Contrary to popular belief, cheese should be left covered and outside of the refrigerator for the best taste.
That's why Lincoln University Agricultural and Environmental Sciences department head Adrian Andrei set out 15 popular cheeses at 6 a.m. Tuesday to perfect the flavor.
The samples allowed more than 100 area FFA students to test their knowledge by identifying the food products.
The students had an hour to complete the tasting portion of the test at Lorenzo Green South Campus. They opened containers of milk, each which had been safely-tainted by staff, and inhaled deep before taking a sip. Some products contained garlic and salt or tasted more bitter or acidic than they should.
Some students frowned when they came across an unpleasant taste.
"If they end up working in the dairy industry, the business is based on milk fat," Andrei said. "If you don't feed your cows right or — your cows eat the wrong kind of food, that taste will end up in the milk."
More than 900 students spread all over the campus to participate in career development events in dairy foods, livestock, florticulture and other areas. For 37 years, the university has held the competitions on their campus. Community volunteers and professionals come to judge the students. They are judged on written and oral exams throughout the day.
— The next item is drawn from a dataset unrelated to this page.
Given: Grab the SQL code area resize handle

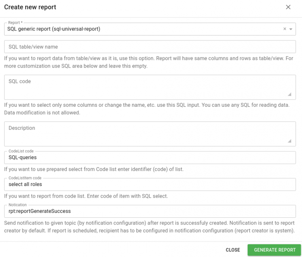Looking at the screenshot, I should click(x=290, y=94).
"They're not all farm kids," Andrei said. "These are urban and suburban kids who are interested in food."
He added these experiences help students recognize the quality of products.
Chairperson Amy Bax said the competitions are a great experience for the students and a chance for them to demonstrate what they have been practicing within their high schools.
"This is a big thing," Bax said. "We have (almost) 1,000 kids representing 42 schools in Missouri coming to Jefferson City."
Russellville High School freshman Angel McKinnon said she was excited to participate in the test.
"Each time I've done these I've gone up more," McKinnon said. "My goal is to keep moving up and forward."
She said the club plays a big part in her connecting to people with similar interests.
Erin Carl and Laura Apperson helped lead the dairy food test.
Jamestown senior Jarrett Gorman has been in the organization for three years. Prior to the tests, he worked with Carl and Apperson on cheese and milk testing weekly.
He said FFA has helped him prepare for his future. The next step is to prepare for district competitions in April.
"These contest in FFA have really helped me with my speaking skills," Gorman said.
At the livestock competition, on George Washington Carver Research Farm, students judged hogs, ewe, cows and goats.
Apperson said she hopes students come out of this better consumers who make educated decisions when purchasing products.